## Exercise objective
The line containing "962x653 pixels." marks the end, so write out exactly every line from the top of the entries below through that one.

## Saved entries

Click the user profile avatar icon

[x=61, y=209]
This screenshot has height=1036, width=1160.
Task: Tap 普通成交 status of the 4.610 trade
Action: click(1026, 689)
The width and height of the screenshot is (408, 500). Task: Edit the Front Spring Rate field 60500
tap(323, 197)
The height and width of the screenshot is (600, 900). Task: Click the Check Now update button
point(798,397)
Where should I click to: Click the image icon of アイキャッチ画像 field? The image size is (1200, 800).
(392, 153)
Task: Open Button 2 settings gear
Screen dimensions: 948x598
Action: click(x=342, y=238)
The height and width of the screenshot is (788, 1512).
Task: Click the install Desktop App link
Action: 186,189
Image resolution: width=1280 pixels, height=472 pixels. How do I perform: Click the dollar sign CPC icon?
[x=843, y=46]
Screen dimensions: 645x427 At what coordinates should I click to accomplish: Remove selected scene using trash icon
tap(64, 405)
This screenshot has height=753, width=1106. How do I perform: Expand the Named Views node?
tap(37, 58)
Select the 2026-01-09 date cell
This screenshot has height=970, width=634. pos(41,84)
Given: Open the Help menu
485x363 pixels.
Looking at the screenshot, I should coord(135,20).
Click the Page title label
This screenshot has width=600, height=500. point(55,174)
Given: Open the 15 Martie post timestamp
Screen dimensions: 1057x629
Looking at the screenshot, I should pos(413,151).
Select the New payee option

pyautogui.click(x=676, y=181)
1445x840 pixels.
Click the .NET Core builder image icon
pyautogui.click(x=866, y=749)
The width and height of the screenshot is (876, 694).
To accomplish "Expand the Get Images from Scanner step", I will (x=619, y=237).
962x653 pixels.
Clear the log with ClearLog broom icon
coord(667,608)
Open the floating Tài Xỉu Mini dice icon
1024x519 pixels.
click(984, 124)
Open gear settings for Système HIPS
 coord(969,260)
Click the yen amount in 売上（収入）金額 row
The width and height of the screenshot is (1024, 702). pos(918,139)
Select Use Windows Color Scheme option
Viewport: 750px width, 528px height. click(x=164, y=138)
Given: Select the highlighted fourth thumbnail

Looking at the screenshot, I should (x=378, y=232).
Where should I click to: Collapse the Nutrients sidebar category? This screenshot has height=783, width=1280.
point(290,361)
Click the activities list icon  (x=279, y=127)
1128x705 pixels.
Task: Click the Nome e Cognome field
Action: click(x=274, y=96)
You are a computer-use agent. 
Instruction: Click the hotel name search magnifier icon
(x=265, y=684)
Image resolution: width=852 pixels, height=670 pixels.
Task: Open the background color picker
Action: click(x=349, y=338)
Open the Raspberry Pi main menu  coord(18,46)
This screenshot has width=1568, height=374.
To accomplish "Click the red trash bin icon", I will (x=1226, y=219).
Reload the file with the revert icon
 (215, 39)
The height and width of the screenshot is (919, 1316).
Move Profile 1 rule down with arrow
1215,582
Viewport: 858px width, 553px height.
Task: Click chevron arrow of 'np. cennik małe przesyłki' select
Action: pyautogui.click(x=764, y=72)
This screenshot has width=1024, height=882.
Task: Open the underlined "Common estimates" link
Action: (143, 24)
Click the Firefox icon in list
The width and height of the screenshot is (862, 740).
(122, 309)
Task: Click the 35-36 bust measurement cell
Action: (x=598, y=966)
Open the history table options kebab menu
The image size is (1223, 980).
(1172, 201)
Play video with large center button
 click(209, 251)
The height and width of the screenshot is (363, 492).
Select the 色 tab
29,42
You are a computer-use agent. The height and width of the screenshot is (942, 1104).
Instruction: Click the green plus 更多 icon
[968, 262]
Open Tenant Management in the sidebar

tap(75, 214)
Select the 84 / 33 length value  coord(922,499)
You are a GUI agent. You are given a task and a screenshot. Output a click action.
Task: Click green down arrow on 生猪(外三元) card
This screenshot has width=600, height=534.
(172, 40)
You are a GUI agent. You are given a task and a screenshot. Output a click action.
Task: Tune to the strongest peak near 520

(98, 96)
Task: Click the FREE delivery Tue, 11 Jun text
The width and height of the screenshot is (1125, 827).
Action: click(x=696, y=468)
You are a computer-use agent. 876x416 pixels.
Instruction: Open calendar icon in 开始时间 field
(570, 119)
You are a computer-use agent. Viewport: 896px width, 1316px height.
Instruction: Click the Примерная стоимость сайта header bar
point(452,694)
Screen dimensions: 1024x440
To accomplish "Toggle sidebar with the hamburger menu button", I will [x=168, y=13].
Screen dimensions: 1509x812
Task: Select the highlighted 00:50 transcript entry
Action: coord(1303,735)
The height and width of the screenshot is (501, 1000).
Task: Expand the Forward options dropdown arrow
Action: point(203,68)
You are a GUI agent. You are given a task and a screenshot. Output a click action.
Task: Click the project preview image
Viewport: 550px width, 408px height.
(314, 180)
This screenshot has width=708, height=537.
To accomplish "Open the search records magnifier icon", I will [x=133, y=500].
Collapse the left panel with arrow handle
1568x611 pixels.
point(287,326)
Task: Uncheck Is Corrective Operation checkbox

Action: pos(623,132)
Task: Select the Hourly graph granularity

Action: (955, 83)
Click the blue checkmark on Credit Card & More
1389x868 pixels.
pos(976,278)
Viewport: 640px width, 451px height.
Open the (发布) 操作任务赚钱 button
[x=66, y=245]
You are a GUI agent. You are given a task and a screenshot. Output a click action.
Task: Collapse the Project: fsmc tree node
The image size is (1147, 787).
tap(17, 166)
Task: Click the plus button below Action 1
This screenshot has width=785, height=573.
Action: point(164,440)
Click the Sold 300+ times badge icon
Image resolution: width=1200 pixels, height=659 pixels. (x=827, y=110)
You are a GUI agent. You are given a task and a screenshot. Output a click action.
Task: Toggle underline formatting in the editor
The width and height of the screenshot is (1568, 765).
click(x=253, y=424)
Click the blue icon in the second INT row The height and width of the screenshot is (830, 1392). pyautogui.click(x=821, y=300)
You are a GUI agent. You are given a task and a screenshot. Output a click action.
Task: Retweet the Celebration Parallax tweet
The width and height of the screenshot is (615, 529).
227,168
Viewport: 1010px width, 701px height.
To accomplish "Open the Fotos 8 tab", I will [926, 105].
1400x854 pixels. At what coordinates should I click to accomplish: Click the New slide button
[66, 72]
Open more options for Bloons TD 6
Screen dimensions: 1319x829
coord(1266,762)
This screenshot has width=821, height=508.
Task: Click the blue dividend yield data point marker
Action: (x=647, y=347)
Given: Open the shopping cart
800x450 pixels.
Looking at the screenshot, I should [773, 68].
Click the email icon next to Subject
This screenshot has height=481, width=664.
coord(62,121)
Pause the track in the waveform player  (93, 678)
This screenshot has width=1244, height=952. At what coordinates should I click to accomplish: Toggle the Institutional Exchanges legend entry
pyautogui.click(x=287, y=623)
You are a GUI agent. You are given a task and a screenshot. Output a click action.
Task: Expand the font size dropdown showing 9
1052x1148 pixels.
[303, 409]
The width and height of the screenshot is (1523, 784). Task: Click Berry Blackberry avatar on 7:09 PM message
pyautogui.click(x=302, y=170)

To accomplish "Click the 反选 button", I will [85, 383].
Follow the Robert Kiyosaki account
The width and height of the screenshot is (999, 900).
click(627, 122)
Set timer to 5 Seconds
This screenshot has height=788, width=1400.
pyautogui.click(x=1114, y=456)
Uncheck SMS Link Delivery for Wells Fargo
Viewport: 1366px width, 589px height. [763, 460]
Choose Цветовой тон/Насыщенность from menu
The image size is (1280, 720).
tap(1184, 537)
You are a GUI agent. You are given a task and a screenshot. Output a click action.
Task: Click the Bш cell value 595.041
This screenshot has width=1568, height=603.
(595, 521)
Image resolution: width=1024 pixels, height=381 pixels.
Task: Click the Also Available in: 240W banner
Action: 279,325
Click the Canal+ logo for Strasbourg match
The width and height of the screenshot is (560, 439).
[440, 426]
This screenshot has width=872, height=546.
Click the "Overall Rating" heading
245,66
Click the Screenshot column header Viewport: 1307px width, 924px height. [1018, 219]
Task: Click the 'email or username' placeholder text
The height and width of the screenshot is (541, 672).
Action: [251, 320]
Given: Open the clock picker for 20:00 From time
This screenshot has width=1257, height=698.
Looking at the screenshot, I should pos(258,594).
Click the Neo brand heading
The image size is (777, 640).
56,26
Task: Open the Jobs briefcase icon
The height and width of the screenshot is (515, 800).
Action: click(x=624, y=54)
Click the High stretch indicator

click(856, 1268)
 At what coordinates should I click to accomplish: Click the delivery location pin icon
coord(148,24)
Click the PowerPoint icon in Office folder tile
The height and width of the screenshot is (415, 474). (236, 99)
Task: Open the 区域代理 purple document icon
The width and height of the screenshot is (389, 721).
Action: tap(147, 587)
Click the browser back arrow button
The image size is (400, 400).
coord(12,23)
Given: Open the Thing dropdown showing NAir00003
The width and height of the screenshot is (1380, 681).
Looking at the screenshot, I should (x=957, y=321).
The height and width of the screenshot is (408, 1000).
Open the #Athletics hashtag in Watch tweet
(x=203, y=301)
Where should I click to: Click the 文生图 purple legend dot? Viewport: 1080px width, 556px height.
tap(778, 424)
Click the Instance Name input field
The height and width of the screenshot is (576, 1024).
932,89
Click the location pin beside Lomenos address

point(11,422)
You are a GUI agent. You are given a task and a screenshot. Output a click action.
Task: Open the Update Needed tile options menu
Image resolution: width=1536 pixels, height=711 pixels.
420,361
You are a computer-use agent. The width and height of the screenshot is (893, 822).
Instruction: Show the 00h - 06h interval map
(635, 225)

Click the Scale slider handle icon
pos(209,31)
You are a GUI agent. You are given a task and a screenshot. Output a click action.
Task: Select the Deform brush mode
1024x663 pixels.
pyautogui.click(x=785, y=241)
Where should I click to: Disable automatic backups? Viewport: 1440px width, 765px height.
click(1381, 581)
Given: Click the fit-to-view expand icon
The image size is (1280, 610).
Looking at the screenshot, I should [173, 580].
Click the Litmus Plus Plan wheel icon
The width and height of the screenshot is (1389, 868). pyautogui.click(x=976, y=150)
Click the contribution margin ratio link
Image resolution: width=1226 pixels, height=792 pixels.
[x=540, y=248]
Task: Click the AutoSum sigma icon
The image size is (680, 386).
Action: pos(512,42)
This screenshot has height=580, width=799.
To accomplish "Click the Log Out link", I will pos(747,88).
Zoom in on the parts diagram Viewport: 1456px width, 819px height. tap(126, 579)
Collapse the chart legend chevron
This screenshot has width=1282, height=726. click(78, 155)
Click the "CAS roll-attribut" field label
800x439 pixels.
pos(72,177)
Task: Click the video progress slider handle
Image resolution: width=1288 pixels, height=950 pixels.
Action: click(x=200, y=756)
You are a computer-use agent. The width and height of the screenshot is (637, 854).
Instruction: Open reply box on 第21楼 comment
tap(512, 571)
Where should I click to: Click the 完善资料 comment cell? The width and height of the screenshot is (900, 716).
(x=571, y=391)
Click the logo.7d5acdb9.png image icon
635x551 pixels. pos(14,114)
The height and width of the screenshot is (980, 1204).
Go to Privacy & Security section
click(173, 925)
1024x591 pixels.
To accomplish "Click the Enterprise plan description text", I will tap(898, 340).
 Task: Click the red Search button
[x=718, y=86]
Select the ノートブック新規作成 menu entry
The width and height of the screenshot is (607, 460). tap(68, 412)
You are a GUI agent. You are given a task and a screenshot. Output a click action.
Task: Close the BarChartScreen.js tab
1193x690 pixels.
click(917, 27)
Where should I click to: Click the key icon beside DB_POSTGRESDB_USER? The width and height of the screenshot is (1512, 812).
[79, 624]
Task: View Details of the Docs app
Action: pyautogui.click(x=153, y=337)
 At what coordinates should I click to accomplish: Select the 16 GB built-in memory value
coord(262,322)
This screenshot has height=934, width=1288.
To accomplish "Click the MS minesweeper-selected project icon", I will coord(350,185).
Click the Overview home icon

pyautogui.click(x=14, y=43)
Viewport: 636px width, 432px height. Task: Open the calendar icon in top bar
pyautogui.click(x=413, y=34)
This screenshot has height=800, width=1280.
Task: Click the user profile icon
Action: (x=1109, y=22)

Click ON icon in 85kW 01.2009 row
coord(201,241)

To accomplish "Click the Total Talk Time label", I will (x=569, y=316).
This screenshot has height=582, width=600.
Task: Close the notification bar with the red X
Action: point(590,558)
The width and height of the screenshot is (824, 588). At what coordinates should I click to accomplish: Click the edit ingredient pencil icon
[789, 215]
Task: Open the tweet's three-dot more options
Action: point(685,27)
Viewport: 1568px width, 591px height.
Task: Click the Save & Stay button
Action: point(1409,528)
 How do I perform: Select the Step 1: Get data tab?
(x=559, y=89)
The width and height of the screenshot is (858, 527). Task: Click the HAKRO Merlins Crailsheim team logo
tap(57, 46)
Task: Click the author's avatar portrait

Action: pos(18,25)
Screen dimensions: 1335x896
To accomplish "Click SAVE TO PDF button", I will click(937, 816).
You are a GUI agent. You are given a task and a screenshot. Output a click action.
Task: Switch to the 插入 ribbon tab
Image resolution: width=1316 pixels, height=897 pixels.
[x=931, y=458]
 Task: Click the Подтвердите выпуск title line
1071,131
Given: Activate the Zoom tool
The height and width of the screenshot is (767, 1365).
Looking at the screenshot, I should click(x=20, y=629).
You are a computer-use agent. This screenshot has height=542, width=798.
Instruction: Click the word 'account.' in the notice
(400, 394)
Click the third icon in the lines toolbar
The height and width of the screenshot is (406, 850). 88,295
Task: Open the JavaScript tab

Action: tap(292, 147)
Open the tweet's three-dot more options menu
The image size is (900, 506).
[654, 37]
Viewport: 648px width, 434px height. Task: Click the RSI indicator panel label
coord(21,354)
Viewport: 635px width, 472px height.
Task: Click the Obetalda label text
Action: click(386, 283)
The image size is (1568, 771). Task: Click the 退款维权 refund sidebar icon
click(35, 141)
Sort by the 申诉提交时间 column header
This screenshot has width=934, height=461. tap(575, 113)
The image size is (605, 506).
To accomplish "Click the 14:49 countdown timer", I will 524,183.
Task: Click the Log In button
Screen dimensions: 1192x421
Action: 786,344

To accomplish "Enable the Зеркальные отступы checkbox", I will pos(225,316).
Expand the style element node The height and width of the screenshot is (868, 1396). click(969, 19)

## Output for this exercise
Click the user profile avatar icon

[x=61, y=209]
This screenshot has height=1036, width=1160.
Task: Tap 普通成交 status of the 4.610 trade
Action: click(1026, 689)
The width and height of the screenshot is (408, 500). Task: Edit the Front Spring Rate field 60500
tap(323, 197)
The height and width of the screenshot is (600, 900). Task: Click the Check Now update button
point(798,397)
Where should I click to: Click the image icon of アイキャッチ画像 field? The image size is (1200, 800).
(392, 153)
Task: Open Button 2 settings gear
Screen dimensions: 948x598
Action: click(x=342, y=238)
The height and width of the screenshot is (788, 1512).
Task: Click the install Desktop App link
Action: 186,189
Image resolution: width=1280 pixels, height=472 pixels. How do I perform: Click the dollar sign CPC icon?
[x=843, y=46]
Screen dimensions: 645x427 At what coordinates should I click to accomplish: Remove selected scene using trash icon
tap(64, 405)
This screenshot has height=753, width=1106. How do I perform: Expand the Named Views node?
tap(37, 58)
Select the 2026-01-09 date cell
This screenshot has height=970, width=634. pos(41,84)
Given: Open the Help menu
485x363 pixels.
Looking at the screenshot, I should coord(135,20).
Click the Page title label
This screenshot has width=600, height=500. point(55,174)
Given: Open the 15 Martie post timestamp
Screen dimensions: 1057x629
Looking at the screenshot, I should pos(413,151).
Select the New payee option

pyautogui.click(x=676, y=181)
1445x840 pixels.
Click the .NET Core builder image icon
pyautogui.click(x=866, y=749)
The width and height of the screenshot is (876, 694).
To accomplish "Expand the Get Images from Scanner step", I will (x=619, y=237).
962x653 pixels.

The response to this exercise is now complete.